The tracks from 1996’s post-Butler album Coming Up – “Trash”, “Beautiful Ones”, “Lazy” – still raise a smile, but following the gothic monster of Dog Man Star, it’s as though Bowie had decided to follow up Station To Station by returning to his Anthony Newley fixation. Listen to Anderson’s cracked nasal whine and the bubblegum tunes, it’s like the band willed themselves into a cartoon in the tradition of The Monkees and The Archies: The Junkees.

Could the band have prospered if Butler had stayed?
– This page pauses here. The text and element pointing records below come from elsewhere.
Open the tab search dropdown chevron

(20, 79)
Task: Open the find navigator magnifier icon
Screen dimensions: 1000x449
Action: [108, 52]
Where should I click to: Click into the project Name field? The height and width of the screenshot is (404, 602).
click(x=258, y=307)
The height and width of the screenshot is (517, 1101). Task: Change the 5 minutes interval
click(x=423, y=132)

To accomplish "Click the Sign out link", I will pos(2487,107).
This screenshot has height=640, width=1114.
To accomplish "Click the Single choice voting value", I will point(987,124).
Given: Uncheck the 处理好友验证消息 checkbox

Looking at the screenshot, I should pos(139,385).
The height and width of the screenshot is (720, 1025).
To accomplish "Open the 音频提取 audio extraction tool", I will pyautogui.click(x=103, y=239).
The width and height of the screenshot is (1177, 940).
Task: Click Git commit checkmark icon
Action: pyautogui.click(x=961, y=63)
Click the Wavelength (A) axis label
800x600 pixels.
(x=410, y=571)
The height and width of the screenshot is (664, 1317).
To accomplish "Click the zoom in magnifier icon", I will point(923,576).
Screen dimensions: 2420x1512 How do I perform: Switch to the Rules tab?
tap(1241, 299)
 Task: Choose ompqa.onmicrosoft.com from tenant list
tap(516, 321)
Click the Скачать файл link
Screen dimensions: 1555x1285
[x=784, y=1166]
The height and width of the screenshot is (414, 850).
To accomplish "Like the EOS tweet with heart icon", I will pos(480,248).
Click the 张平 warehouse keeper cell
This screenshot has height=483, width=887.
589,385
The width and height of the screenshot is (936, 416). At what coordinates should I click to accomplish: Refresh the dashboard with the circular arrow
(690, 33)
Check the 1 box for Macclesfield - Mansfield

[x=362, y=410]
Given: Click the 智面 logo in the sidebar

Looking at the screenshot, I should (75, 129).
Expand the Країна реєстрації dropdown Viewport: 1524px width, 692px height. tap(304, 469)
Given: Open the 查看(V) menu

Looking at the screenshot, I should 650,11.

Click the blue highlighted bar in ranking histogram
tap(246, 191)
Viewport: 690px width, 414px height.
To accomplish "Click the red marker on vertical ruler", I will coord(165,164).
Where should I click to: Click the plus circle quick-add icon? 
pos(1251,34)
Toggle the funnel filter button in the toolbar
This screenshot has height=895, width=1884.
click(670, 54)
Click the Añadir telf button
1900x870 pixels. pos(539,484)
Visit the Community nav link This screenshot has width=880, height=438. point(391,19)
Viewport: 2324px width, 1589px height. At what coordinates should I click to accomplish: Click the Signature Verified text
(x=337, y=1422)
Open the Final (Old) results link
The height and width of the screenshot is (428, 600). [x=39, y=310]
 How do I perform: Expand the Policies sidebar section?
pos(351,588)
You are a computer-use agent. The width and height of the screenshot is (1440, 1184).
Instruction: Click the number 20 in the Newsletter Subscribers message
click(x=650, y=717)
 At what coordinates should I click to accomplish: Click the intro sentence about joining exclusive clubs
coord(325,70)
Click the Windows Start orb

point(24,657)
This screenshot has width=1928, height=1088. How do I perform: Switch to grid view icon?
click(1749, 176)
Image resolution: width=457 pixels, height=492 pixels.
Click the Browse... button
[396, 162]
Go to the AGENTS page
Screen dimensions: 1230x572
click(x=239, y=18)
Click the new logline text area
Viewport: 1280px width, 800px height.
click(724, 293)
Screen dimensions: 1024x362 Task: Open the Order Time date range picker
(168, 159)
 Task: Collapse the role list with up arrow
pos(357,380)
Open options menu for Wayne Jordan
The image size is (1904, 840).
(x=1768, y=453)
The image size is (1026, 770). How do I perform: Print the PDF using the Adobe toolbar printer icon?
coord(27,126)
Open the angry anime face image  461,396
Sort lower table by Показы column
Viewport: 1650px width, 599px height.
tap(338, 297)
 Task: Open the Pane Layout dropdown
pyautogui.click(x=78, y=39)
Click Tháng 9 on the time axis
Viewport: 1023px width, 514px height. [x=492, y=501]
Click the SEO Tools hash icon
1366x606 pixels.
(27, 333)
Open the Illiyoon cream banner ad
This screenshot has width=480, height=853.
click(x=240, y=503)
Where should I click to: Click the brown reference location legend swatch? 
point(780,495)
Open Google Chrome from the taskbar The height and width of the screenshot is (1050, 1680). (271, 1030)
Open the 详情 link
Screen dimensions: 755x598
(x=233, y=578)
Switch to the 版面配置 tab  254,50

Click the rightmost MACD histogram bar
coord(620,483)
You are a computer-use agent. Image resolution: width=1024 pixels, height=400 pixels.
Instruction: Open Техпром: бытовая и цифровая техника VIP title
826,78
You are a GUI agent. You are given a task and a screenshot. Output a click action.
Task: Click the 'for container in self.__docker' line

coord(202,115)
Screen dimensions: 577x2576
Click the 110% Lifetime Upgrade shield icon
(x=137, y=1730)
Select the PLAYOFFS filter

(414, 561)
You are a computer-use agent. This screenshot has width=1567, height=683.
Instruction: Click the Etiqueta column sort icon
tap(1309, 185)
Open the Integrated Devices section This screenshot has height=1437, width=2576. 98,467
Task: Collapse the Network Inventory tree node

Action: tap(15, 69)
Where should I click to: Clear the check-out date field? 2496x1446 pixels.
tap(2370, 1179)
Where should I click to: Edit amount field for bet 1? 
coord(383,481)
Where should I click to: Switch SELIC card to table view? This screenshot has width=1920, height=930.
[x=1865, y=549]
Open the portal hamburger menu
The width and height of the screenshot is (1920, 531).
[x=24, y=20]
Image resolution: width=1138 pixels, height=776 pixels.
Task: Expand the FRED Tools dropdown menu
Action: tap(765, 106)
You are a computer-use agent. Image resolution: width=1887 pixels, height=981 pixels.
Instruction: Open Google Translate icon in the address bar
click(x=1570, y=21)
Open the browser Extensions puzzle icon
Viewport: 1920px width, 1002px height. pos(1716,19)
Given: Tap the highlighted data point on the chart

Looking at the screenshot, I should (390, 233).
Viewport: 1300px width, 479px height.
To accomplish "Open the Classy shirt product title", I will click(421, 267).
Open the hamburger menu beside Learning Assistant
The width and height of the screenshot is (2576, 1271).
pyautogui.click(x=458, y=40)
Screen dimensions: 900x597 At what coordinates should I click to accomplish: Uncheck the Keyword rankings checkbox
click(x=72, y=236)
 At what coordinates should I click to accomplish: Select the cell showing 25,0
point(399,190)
It’s not clear if they ever had the resources to flourish. It’s almost too easy to analyse Suede as an amalgam of Bowie and Morrissey. Yet those were two of the most studious, obsessive artists in the history of British culture, drawing upon a vast, perverse knowledge of music, art, literature, film, to invent and replenish themselves. Once Anderson connected the dots between glam and glum, he didn’t really have anywhere else to go, and could only repeat himself, with diminishing returns through the doldrums of Head Music and New Morning.

But as well as the adolescent frenzy, there was a yearning quality in Butler’s playing that stirred Anderson to the band’s highpoint, “The Wild Ones”, a song which suggests a path not taken, a way out of the adolescent rut (the b-side “The Living Dead”, full of intimations of the impending split, is an early epitaph for this strain of Suede). Anderson tried to repeat the trick on Coming Up, but though “Saturday Night” aims for something of the quotidian glory of the eponymous Blue Nile track, fuelled by the guitar of the sturdy Richard Oakes, it falls a little too close to “Lady In Red”.

If Suede have a future, they may have to find a way back to that mood, where wildness is stirred by a song on the radio, a memory to be reckoned with, rather than a quick fix or cheap rush. Anything else and the panto season beckons once more.